What I love most about the beach is that not one day is the same. You think you know what your walk will bring, the breaking waves rushing in, the salted wind playing with your hair, the gulls flying high above you, but then you arrive and all your expectations are blown away, and you can no longer hear the questions and doubts that pierce your existence. Everything you thought you knew… about life, about love… disappears. And it is just you and the universe. And you feel that every day is a new beginning.
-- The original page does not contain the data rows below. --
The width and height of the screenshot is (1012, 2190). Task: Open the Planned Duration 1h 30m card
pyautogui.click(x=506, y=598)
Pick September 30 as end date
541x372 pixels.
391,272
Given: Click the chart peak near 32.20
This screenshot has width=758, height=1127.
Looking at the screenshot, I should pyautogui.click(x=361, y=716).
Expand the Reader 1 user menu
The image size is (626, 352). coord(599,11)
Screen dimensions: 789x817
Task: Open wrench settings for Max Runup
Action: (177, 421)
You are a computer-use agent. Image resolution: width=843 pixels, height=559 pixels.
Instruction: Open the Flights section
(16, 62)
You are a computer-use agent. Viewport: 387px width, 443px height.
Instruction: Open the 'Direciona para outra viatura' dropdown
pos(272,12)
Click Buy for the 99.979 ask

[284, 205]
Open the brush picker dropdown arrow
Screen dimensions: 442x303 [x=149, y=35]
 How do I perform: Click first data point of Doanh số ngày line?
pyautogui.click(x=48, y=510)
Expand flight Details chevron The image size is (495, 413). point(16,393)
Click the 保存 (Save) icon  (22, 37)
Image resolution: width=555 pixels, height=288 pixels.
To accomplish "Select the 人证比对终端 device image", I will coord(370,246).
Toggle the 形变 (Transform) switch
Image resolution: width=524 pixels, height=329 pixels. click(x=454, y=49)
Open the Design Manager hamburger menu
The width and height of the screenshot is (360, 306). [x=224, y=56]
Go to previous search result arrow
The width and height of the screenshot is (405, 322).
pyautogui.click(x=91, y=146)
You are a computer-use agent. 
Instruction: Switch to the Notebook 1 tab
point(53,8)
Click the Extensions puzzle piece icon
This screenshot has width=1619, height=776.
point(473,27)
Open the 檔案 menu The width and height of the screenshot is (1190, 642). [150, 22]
I always knew I was a hobbit

Or suspected it, at least. Ever since reading the first chapter of The Hobbit, in which Baggins is confronted with an unexpected party (making for the most awkward Wednesday he ever remembered), which is one of the funniest things I have ever read – mostly because it is exactly how I would react: head in hands, wondering what had happened and what was going to happen and wanting to hide behind the beer-barrels in the cellar and not come out again until they had all gone away… But it wasn’t until I went into the woods on a particularly gloomy day and wandered off by myself that I discovered that I have more in common with Baggins than I thought…

Kind of blue

It’s one of those cold misty afternoons, bare willow branches brushing softly against the grey cloudless sky. I am listening to One Sided Love Affair by Trespassers W serenading the city of Berlin: how she cries and how she laughs. It’s the kind of blue, undisturbed time that Cor Gout writes about in Korenblauw. As a sensitive soul, I love his beautifully composed, old-style stories, which take me beyond the crudeness of the world. Where a sympathetic weasel urges you to uncover the rites of your past as the hedgehog gingerly replies, while he puts up his quills, that some things are to be left unsaid (“Albino Spreeuw”). Where empty hours fill the space of your being with creativity, if you are patient enough to wait (“De Lege Tijd”). Where something can be both the case and not the case without leaving you unsettled (“Ja en Nee”). Where what you write isn’t just made up, where even fiction is about truth (“Schrijverschap”). Where little mice dance nose to nose on your raspberry-red Phoni recordplayer (Vian 1920-1959; illustrated by Hélène Penninga). I guess I’d better join them now!

Digging up paradise

Every once in a while you read a book that speaks to your heart. For me, Sarah Salway’s books always do. Her latest, Digging Up Paradise: Potatoes, People and Poetry in the Garden of England, is another gem. Salway takes us along on her visits to twenty-six public gardens in Kent. Together we find seashells, wildflowers, vegetable patches, magical trees, eccentric hedges, ancestral woods, the loveliest castle in the world… all the while, feeling the grass under our feet as we listen to ‘strawberry-shaped words’, peculiar tales and enchanted histories. Her poem “Night Grass” (about Doddington Place) is so beautiful, I want to hang it on my wall as a gatha that I can come back to again and again. And then there’s her “Letter to a Stranger”, which whispers to me like the wind: ‘not every day needs a destination, or to make sense’.